I have been laying out the highly counterintuitive thesis that the capitalist ruling class actually does not like capitalism very much; and they view it, in fact, as a lower form of existence, like the "agents" in The Matrix. They desperately seek to escape this form of existence, after all the kings and aristocracy of old did not have to toil in order to be wealthy, to own practically all the wealth of the land, in fact. They were wealthy simply by virtue of their position.

I have been saying that capitalism is a system reluctantly constructed by the western ruling classes, though I admit I am not yet clear as to the precise political history. It would seem from the outside that capitalism has enriched them marvelously; but I don't think they necessarily see it that way. It's nothing like the serious wealth to be gained from a return, as much as possible, to the conditions that allowed the monarchs and aristocracy to have their staggering wealth. Remember that list I cited from the Wall Street Journal (1999) from Kevin Phillips book, Wealth and Democracy, of the fifty riches people of the previous thousand years? Most were kings, popes, bankers to kings and popes, traders under official license, conqueror-rulers. Only one, Bill Gates, was an actual capitalist, barely, but will come back to that.
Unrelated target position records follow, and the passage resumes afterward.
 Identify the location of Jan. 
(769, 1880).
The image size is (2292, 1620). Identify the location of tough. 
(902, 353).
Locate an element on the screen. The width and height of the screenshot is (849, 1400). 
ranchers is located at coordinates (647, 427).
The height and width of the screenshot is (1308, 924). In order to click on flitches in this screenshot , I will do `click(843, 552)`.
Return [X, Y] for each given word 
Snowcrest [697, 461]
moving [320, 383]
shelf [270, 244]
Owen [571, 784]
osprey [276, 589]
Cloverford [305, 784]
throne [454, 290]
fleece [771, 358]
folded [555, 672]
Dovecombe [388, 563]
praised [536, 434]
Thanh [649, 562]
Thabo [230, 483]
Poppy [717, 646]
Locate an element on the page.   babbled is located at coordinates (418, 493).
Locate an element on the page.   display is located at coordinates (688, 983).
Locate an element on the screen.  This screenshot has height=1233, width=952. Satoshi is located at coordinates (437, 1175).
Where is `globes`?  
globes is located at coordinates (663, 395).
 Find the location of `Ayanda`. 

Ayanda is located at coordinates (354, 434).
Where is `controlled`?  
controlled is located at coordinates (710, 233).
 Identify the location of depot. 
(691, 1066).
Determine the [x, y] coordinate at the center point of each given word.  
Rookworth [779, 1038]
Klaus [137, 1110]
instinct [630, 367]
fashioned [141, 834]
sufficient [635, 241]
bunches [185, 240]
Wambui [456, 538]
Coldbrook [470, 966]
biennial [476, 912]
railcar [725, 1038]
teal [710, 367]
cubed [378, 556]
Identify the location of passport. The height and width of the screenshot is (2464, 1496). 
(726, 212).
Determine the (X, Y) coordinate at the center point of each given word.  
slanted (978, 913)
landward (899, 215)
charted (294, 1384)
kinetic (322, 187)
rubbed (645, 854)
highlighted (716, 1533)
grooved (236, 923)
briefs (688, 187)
Their visible dislike of capitalism is manifest in the traditional, worldwide sociological New Money-Old Money tension. I have said that New Money always wants to become Old Money, just as quickly as possible - which is why they practice capitalism as viciously as they do. They want to grow really rich as soon as possible so that they may expand into the realm of Old Money, free at last, as soon as possible. Financialization, I said, is one way of achieving this as quickly as possible, of "aging" their wealth as soon as possible. I said that when capitalism hits its natural limits to expansion, one of two modalities are triggered, so it seems to me: virtual and disaster capitalisms. Financialization is virtual capitalism.